- **CONSIGNE**
Recopiez sans rien changer le passage de l'article sur les licenciements qui commence par « L’ex-syndicat des typographes » et se poursuit jusqu'à « le 1er janvier. ».

- **TEXTE SOURCE**
****************

Aucun dispositif ne permet de ressentir la gifle vécue par un·e travailleur·euse qui décachette sa lettre de licenciement. Les statistiques du chômage, aussi impressionnantes soient-elles, euphémisent tout à fait la traduction concrète de cette « mort annoncée ». Une carte ne rend pas plus emphatique qu’un tableur de compta, mais elle représente mieux l’ampleur des dégâts. C’est là que la CGT info’com intervient.
L’ex-syndicat des typographes parisiens creuse un sillon qui lui vaut déjà d’être suivi par 130.000 internautes sur la page Facebook LuttesInvisibles. Sa revue de presse permanente se poursuit sur le site « Alerte licenciements », lancé le 25 mai. La page d’accueil affiche un compteur qui recense, au 5 juin, 21.674 destructions d’emplois effectives ou programmées depuis le 1er janvier.
Si certaines casses spectaculaires ont trouvé un écho dans les médias, comme chez La Halle (1.700 postes supprimés), Conforama (1.900), Michelin à La Roche-sur-Yon (619) et bien sûr Renault (4.600), bien d’autres défaillances d’entreprises aux conséquences non moins désastreuses pour leur région passent sous les radars.
Connaissez-vous Vortex Mobilité, ex-leader du transport scolaire d’enfants handicapés ? La société vient d’être liquidée, un an après son placement en procédure de sauvegarde. Ses 1.300 salarié·es sont les victimes de patrons voyous, qui refusaient notamment de payer une demi-heure journalière. Au fait de sa gloire en 2015, Vortex était qualifiée par L’Humanité de « requin » et son fondateur Eric Heudicourt décrit tel un malfaiteur en col blanc, dévalisant les caisses des départements. Maigre consolation, 21 salarié·es ont fait condamner l’entreprise en appel pour « travail dissimulé » début mars.
Le distributeur de journaux Presstalis vous est peut-être plus familier ? Fondé au sortir de la Seconde Guerre mondiale sous le nom de Nouvelles messageries de la presse parisienne (NMPP), c’était un bastion du puissant Syndicat du Livre CGT. Le confinement correspond à une étape cruciale de son agonie, puisque Presstalis a déposé le bilan en avril avant d’être placé en redressement judiciaire le 15 mai. La liquidation des filières régionales entraîne la destruction de 500 emplois. La libéralisation du marché porte probablement un coup fatal à l’esprit de la loi Bichet, qui garantissait depuis 1947 une égalité de traitement entre les titres proposés dans les kiosques. Une garantie pour le pluralisme saute.
Dans le secteur du commerce, citons la fin du dernier chausseur de Fougères, en Ille-et-Vilaine, après 99 ans d’existence. La liquidation judiciaire sans poursuite d’activité de JB Martin a été décidée le 3 juin par le tribunal de commerce de Paris. Quarante-cinq stylistes et commerciaux travaillaient encore en Bretagne, sur 120 salarié·es au total. Un témoignage parmi d’autres de la désindustrialisation du pays, quoi qu’on dise le gouvernement à ce sujet.
La carte de France menace de se remplir d’autant plus vite que les ordonnances Macron de 2017 facilitent le recours aux licenciements. Elles favorisent aussi le chantage puisque l’employeur peut négocier une baisse de salaires avec les syndicats en échange d’un engagement sur l’emploi. Ce qui conduit l’avocat en affaires sociales Rudy Ouakrat à citer la ministre du Travail espagnole Yolanda Diaz (IU, communiste), qui a interdit les licenciements résultant de la crise du Covid-19 au motif que « cette crise est une parenthèse ».

****************

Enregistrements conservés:
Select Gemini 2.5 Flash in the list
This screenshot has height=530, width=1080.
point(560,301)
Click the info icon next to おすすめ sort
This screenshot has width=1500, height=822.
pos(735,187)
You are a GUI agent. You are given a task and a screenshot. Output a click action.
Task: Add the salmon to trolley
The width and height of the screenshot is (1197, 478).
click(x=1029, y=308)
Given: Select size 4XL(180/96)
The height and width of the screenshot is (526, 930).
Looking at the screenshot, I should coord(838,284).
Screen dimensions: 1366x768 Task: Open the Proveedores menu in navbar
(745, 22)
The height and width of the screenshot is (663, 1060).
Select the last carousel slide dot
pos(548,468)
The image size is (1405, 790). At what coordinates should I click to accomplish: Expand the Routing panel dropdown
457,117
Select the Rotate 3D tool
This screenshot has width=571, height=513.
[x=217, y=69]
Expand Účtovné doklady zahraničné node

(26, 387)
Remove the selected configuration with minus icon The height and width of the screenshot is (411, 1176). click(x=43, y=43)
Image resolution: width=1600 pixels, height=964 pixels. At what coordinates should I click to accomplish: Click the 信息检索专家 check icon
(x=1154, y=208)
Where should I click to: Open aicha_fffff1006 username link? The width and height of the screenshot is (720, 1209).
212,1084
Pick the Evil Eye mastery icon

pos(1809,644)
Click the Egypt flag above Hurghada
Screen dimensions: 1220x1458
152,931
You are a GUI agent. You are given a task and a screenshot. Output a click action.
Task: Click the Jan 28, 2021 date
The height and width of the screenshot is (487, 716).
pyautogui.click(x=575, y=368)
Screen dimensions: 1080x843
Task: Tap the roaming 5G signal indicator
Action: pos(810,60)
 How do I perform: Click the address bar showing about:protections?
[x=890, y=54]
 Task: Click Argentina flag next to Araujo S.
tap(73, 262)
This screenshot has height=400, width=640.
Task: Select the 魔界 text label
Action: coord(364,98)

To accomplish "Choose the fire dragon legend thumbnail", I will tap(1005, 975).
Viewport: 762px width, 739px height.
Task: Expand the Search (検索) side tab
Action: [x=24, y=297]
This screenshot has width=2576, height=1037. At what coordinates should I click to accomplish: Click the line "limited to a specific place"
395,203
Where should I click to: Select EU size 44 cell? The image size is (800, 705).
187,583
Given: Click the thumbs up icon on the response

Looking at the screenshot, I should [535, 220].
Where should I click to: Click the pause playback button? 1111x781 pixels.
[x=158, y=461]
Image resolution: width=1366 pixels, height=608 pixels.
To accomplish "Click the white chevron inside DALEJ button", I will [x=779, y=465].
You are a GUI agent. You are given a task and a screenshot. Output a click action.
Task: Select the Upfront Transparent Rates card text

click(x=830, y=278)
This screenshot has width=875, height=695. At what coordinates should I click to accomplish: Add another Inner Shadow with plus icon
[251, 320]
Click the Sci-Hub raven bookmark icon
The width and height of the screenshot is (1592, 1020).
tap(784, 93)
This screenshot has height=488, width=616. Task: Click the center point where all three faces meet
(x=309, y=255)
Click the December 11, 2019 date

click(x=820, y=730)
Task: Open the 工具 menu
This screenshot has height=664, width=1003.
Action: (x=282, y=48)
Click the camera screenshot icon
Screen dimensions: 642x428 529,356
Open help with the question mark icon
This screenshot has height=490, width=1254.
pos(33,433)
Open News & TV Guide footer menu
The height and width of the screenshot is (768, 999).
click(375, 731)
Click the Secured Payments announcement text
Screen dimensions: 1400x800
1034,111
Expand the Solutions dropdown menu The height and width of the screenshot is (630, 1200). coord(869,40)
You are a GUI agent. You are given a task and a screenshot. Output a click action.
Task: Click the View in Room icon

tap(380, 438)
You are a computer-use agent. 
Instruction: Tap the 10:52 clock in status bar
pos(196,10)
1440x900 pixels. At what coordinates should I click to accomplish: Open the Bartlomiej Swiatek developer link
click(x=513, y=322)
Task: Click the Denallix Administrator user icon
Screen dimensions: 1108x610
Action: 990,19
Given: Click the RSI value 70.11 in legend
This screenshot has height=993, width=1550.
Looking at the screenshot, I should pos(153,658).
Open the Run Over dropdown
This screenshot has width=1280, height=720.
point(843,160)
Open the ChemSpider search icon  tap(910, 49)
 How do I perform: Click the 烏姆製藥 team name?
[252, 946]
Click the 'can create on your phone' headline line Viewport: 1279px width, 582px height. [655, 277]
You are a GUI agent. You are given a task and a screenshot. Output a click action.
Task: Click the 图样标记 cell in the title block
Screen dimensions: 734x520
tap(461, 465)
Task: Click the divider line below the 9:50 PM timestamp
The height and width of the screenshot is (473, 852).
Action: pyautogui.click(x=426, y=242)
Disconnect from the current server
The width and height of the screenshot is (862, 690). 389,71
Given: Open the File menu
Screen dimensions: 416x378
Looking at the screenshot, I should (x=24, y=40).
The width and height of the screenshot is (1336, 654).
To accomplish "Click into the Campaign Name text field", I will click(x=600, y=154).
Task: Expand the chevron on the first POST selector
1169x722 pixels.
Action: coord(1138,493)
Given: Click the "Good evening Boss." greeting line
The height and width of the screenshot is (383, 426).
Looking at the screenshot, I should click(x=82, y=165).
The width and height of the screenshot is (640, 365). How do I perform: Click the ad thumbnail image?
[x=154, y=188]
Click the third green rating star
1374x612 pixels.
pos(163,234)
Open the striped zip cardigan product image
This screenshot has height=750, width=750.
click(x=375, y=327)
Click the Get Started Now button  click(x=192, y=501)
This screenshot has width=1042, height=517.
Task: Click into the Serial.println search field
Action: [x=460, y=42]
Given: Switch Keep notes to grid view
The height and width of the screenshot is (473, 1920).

****************

- **RÉPONSE ATTENDUE**
L’ex-syndicat des typographes parisiens creuse un sillon qui lui vaut déjà d’être suivi par 130.000 internautes sur la page Facebook LuttesInvisibles. Sa revue de presse permanente se poursuit sur le site « Alerte licenciements », lancé le 25 mai. La page d’accueil affiche un compteur qui recense, au 5 juin, 21.674 destructions d’emplois effectives ou programmées depuis le 1er janvier.